**Aim**
Can you swap "gear icon" for "settings icon" in the records below, in the part that opens with the line containing "Click the gear icon next to 发票编号 column" and closes with the line containing "676x380 pixels.", and return only those lines with nothing else altered?

───── Data extract ─────

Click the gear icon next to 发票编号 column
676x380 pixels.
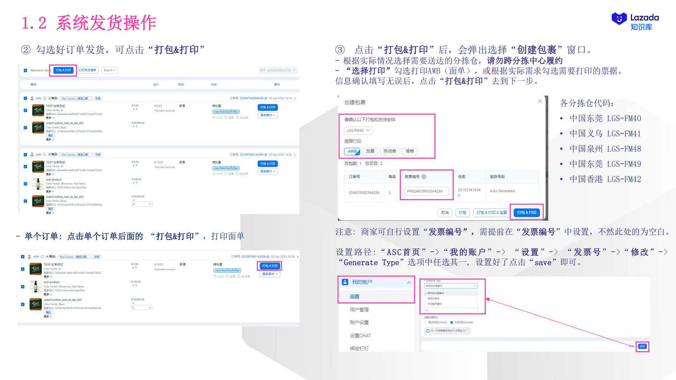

─────
───── Data extract ─────

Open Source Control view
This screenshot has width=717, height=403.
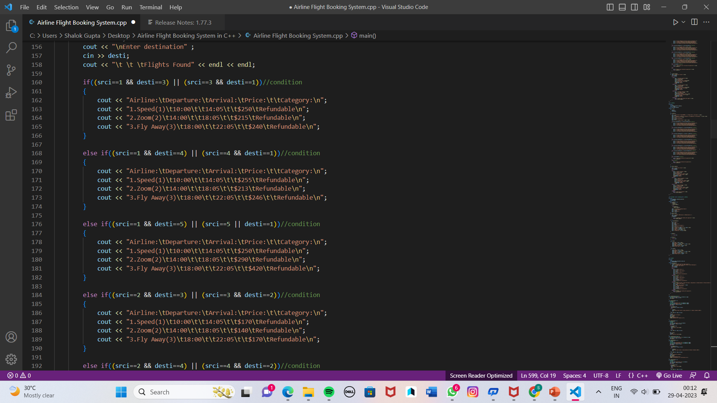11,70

─────
───── Data extract ─────

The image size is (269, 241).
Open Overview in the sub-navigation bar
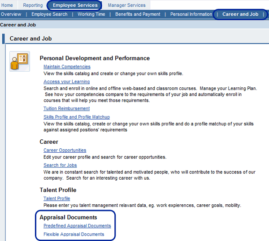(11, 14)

─────

**Solution to the problem**
Click the settings icon next to 发票编号 column
676x380 pixels.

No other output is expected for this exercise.